## Extrait du document
────────

Chantier du terminal méthanier de Dunkerque : le travail détaché en question

Deuxième plus grand chantier industriel de France, le terminal méthanier de Dunkerque dynamise l’activité économique de la région Nord Pas-de-Calais depuis plus de quatre ans. Un projet à dimension européenne, évalué à plus d’un milliard d’euros, bienvenu dans une région fortement touchée par la crise et le chômage. Pourtant, des critiques sur les conditions de travail des salariés détachés font régulièrement surface. Après le FN et la CGT, elles ont été portées ce 22 mars par les équipes de l’émission de France 2 Cash Investigation, présentée par Elise Lucet. Avec une bonne dose de courage mais aussi, malheureusement, de sensationnalisme et d’approximations.

Un chantier d’envergure européenne

Dirigé par la société Dunkerque LNG, filiale du groupe EDF, de l’opérateur gazier belge Fluxys et du groupe Total, le chantier du terminal méthanier en cours depuis 2012 sur le grand port de Dunkerque se retrouve de nouveau sous le feu des critiques. Un temps attaqué par le Front national et la CGT pour avoir eu recours à des entreprises sous-traitantes étrangères, Dunkerque LNG est aujourd’hui mise en cause par certains médias sur la problématique du travail détaché.

────────

## Extrait de données
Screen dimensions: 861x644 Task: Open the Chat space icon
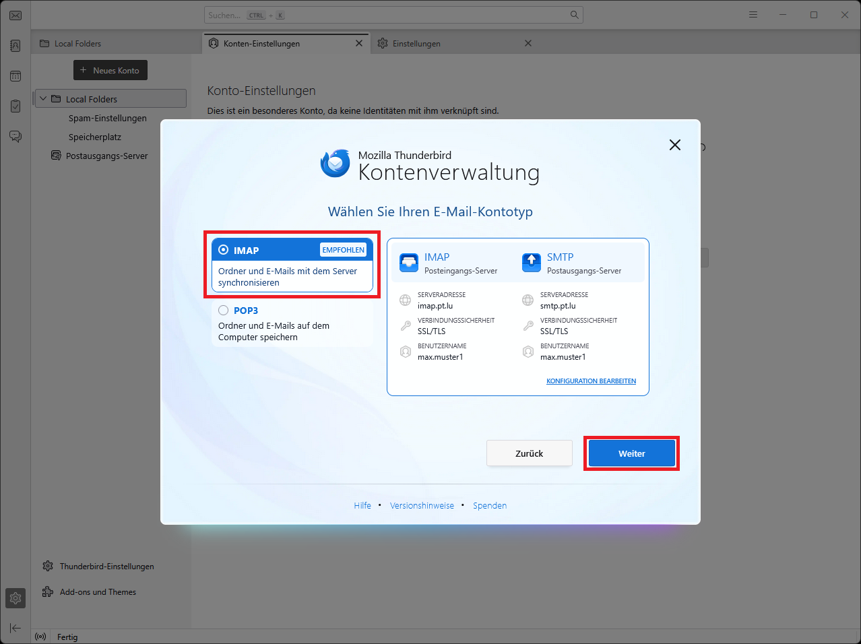tap(15, 137)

────────

## Consigne
Reprenez l'article sur le chantier du terminal méthanier de Dunkerque là où il s'arrête, et poursuivez-le. Les données proviennent d'une autre source que l'article.

## Réponse rédigée
Rappelons tout d’abord ici, pour mieux appréhender les enjeux, l’objectif global de ce nouveau terminal méthanier dont la mise en service devrait intervenir en 2016. Pensé dans un contexte de forte dépendance de l’Europe aux importations de gaz naturel hors de l’Union européenne, ce terminal comporte une dimension stratégique européenne déterminante via l’ouverture d’une source d’approvisionnement flexible en énergie primaire, et l’amélioration significative de la concurrence sur le marché de la fourniture de gaz. Cette dimension stratégique fait de ce projet énergétique un projet européen soumis aux lois fixées par la directive de l’UE interdisant les quotas nationaux ou locaux en matière d’appels d’offres.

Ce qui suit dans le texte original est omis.